◆ **GIVEN INSTRUCTION**
Please return, unchanged, the part of the data that opens with the line containing "This screenshot has width=1392, height=804." and closes with the line containing "The height and".

◆ **DATA SHOWN**
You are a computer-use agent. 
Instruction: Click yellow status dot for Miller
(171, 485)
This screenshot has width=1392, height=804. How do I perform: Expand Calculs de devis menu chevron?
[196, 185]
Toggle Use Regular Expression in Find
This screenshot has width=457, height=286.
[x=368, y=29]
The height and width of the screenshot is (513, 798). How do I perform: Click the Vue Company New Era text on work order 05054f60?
...
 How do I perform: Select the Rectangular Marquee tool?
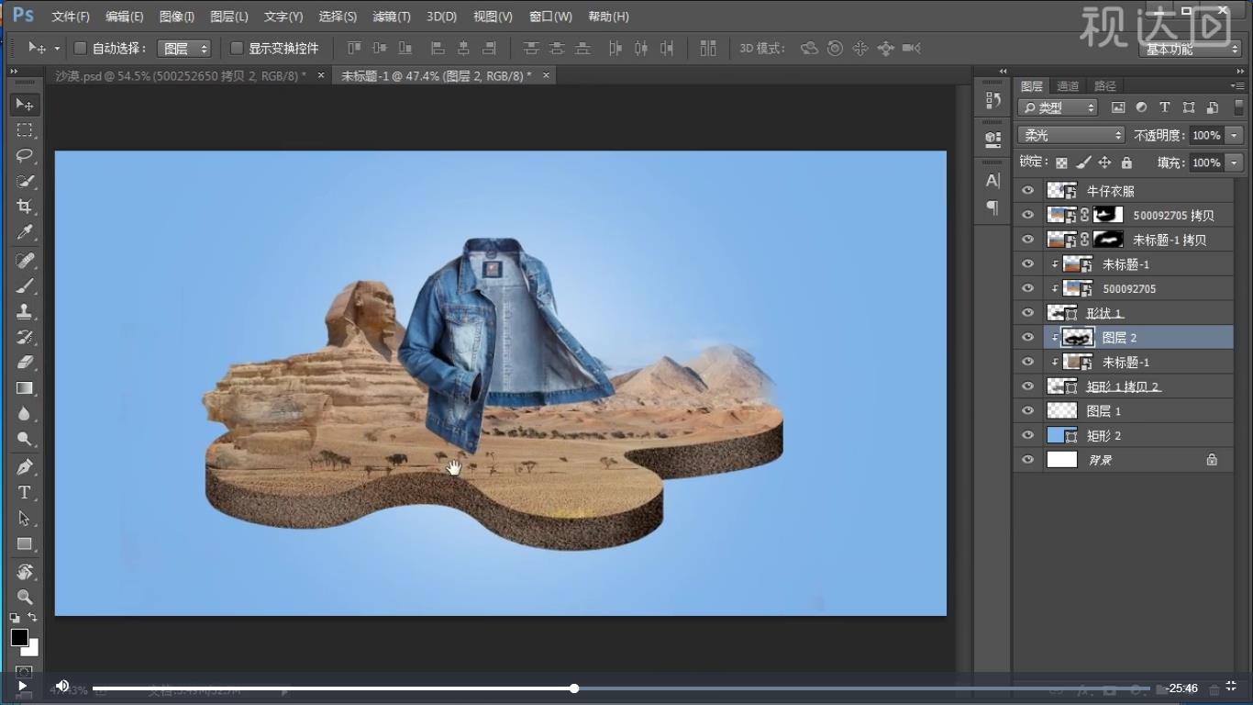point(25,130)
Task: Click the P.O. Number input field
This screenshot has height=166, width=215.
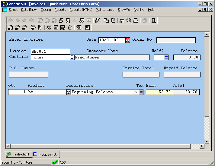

◆ **WRITTEN ANSWER**
This screenshot has width=1392, height=804. How do I perform: Expand Calculs de devis menu chevron?
[196, 185]
Toggle Use Regular Expression in Find
This screenshot has width=457, height=286.
[x=368, y=29]
The height and width of the screenshot is (513, 798). How do I perform: Click the Vue Company New Era text on work order 05054f60?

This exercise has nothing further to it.